The future of the climate system is extremely important to many current projects. Decisions costing hundreds of millions of pounds must be made on the basis of evidence that is not as certain as we would perhaps like. The broad outlines of what will happen to the climate are pretty certain: we know that the planet is very likely to get warmer. But how much the planet will warm, and how this warming will affect local climate systems and other climate variables (like rainfall) is less certain. These local factors are what will, ultimately, determine the success of various decisions that must be made now. So there is a great deal of interest in how we might improve our predictions of climate change, and how to extract the best information we can from our models of the climate.

With Roman Frigg, Leonard Smith and others, I have been exploring the question of what information we can reasonably extract from climate models, given that the models are imperfect. This has led to a number of papers, including a recently accepted paper in Philosophy of Science.

One aspect of climate models that is sometimes taken to give us confidence in their results is the property of robustness. I am exploring the extent to which this gain in confidence is reasonable given some case studies from recent climate science research.

PhD Project

It is important to have an adequate model of uncertainty, since decisions must be made before the uncertainty can be resolved.

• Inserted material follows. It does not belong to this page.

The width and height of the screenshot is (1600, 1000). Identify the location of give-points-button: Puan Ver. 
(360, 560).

I use climate decisions as a case study. For instance, flood defenses must be designed before we know the future distribution of flood events. Making these decisions on the basis of a “best guess” forecast would obviously be a bad idea. So modellers attempt to offer probabilistic forecasts of future climate change. There is reason to be sceptical that the model probabilities offered really do reflect the chances of future climate change, at least at regional scales and long lead times.

Indeed, scientific uncertainty is multi-dimensional, and difficult to quantify. I argue that probability theory is not an adequate representation of the kinds of severe uncertainty that arise in some areas in science. I claim that this requires that we look for a better framework for modelling uncertainty. I start by outling the myriad kinds of uncertainty that arise in science, in particular in modelling non-linear dynamical systems like the climate.

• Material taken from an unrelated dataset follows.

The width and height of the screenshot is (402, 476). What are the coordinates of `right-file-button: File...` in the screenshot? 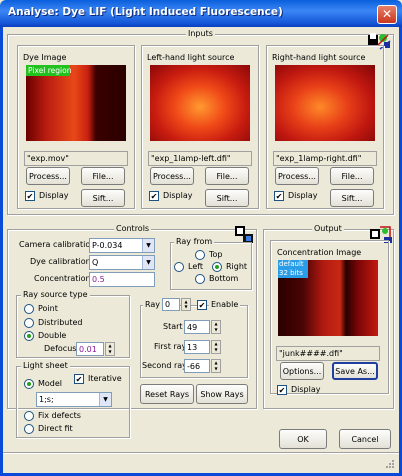 It's located at (352, 176).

I criticise some arguments for the claim that probability theory is an adequate model of uncertainty. In particular I critique Dutch book arguments, representation theorems, accuracy based arguments and Cox’s theorem.

Then I put forward my preferred model: imprecise probabilities. These are sets of probability measures. I offer several motivations for this model of uncertain belief, and suggest a number of interpretations of the framework. I also defend the model against some criticisms, including the so-called problem of dilation.

I apply this framework to decision problems in the abstract. I discuss some decision rules from the literature including Levi’s E-admissibility and the more permissive rule favoured by Walley, among others. I then point towards some applications to climate decisions. My conclusions are largely negative: decision making under such severe uncertainty is inevitably difficult.